Same situation. Same closed doors. Same panic. This time, I ran straight into the conductor as he was closing the door. The train started to take off. I grabbed my phone and typed… told him this was not accessible, that I was supposed to get off and had no way to know which doors would open as a DeafBlind person. How was I supposed to know only two doors on the entire train would open? I was frantic as I was trying to communicate with him that I needed to get off that stop.  

He didn’t want to hear it. But I persisted, and so he got on the radio. The train halted. It backed up. And he let me off. I was bewildered, exhausted, anxious, and overwhelmed with emotions. It had been a long day at work, and I just wanted to get home, like anyone else.

These stories are proof of what happens when “accessibility” never moves beyond the bare minimum, and the truth reveals itself, and now it’s just a matter of bringing that truth forward to alarm for change. They show how architects and engineers default to the simplest, cheapest fixes, staying safely within the lines. They rarely dare to color outside those lines, because doing so is framed as a financial burden rather than the burden of someone’s life. Where is the genuine care when we design these spaces?

Accessibility has lost its meaning, and many people cannot grasp anything beyond the bare minimum. To create a space that is distinct, imaginative, and truly accessible would require incorporating everything we’ve been talking about. Imagine a platform with a raised barrier, a protective barricade that prevents people like myself from falling onto the tracks. When the train arrives, that barrier lowers and becomes a ramp, eliminating the gap entirely – no more “mind the gap” nonsense.
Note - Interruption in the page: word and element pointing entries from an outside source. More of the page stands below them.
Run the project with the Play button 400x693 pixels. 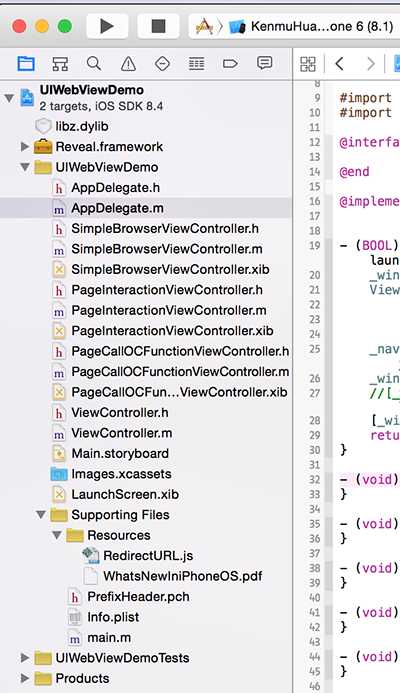click(107, 27)
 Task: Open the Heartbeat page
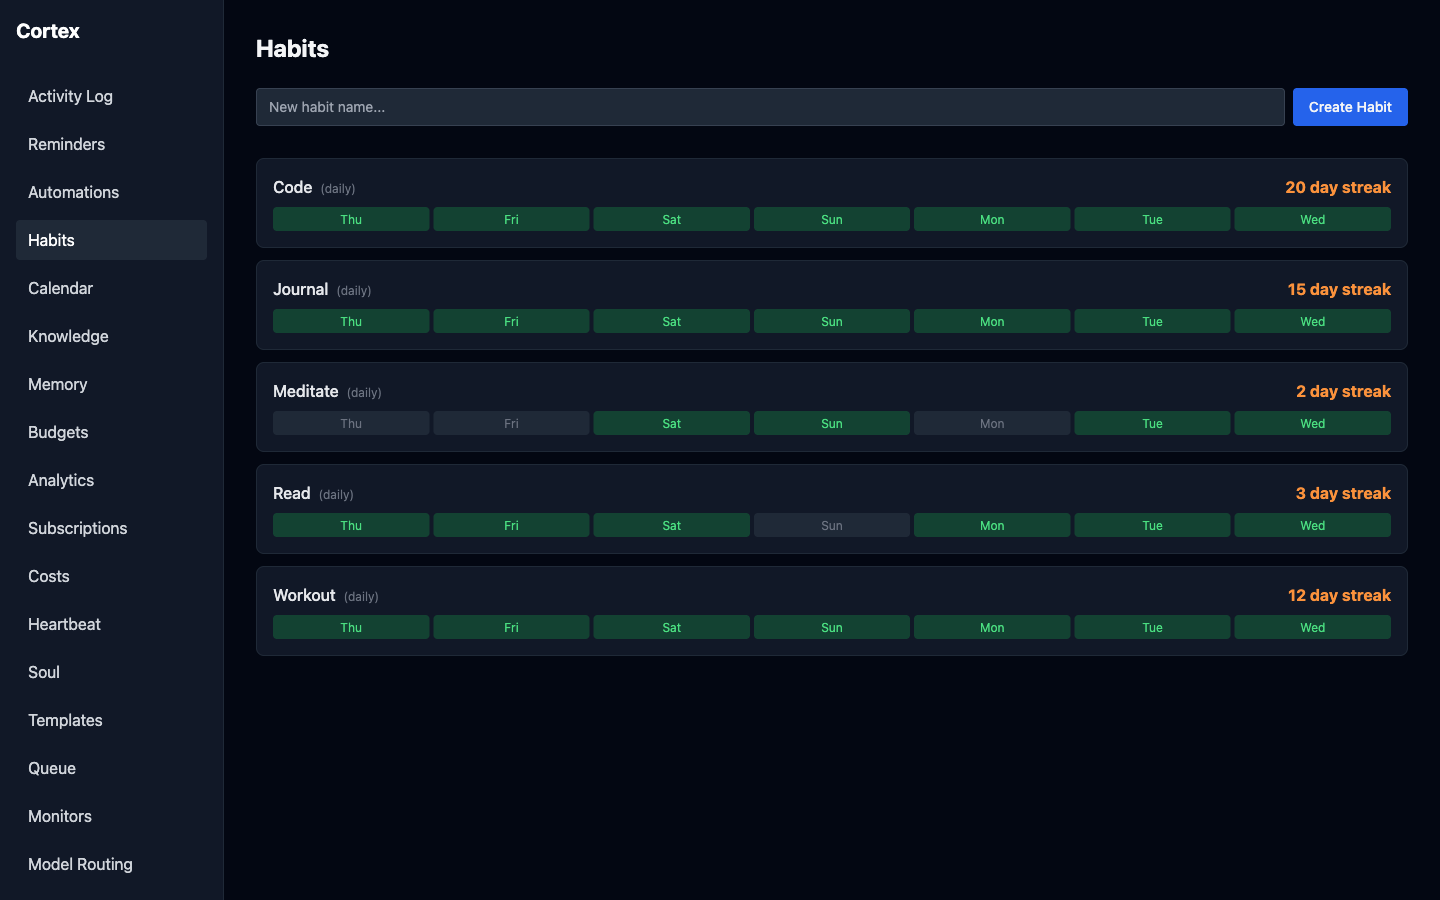64,624
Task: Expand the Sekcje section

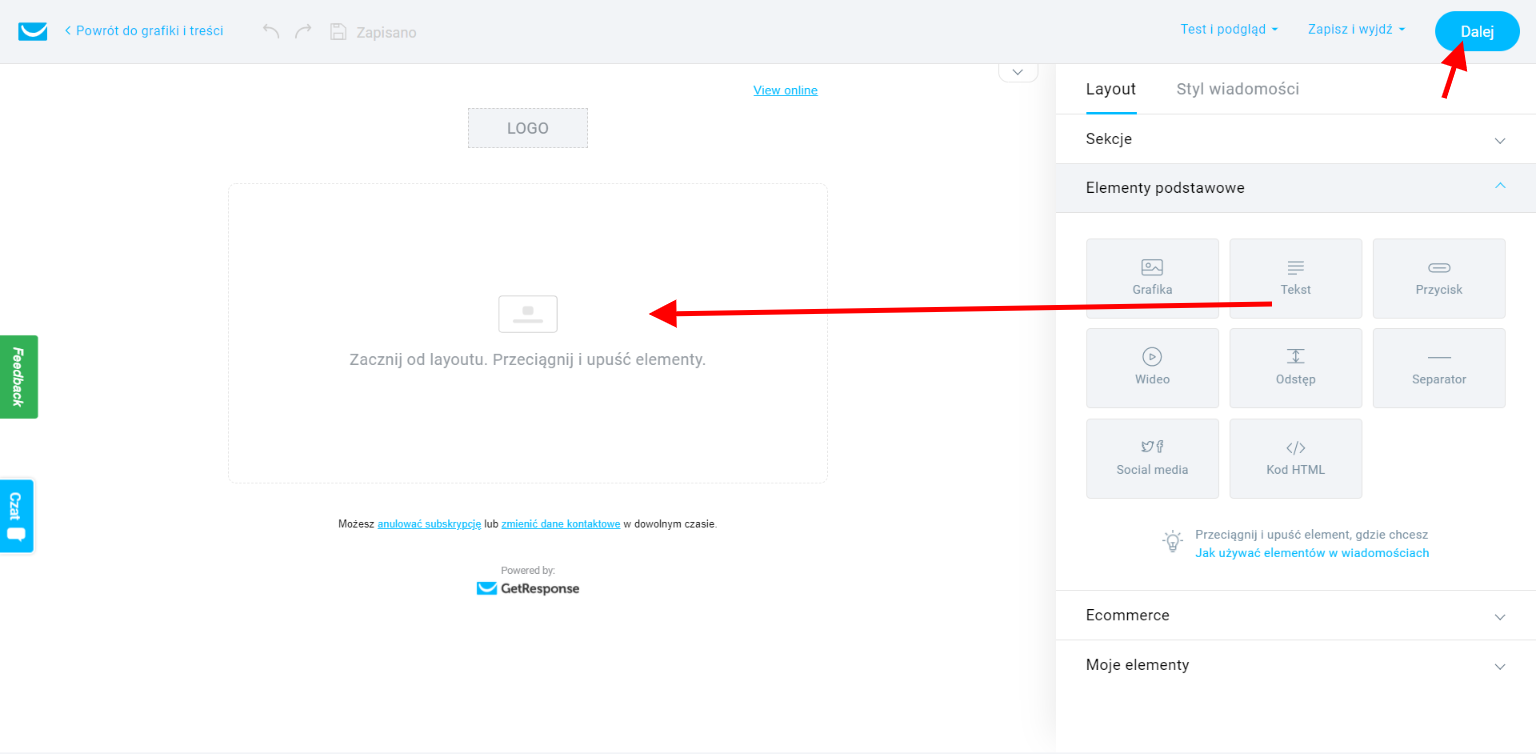Action: click(1295, 139)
On the train, instead of relying on audio‑only PSAs or the sometimes‑working LCD screens with scrolling text, imagine a haptic (vibrotactile) system built into every seat. Each stop has its own simple vibration pattern, a tactile code you can feel on the armrest or side panel. Pair that with raised markers and/or braille indicating the upcoming stop. And why not add a small screen for Deaf riders where someone signs the announcements in ASL, alongside tactile text or braille options for DeafBlind riders? Give people choices… not one narrow path to information, but multiple ways to access it based on how they actually navigate the world.

This is what it looks like to design with us, not around us. Hire us.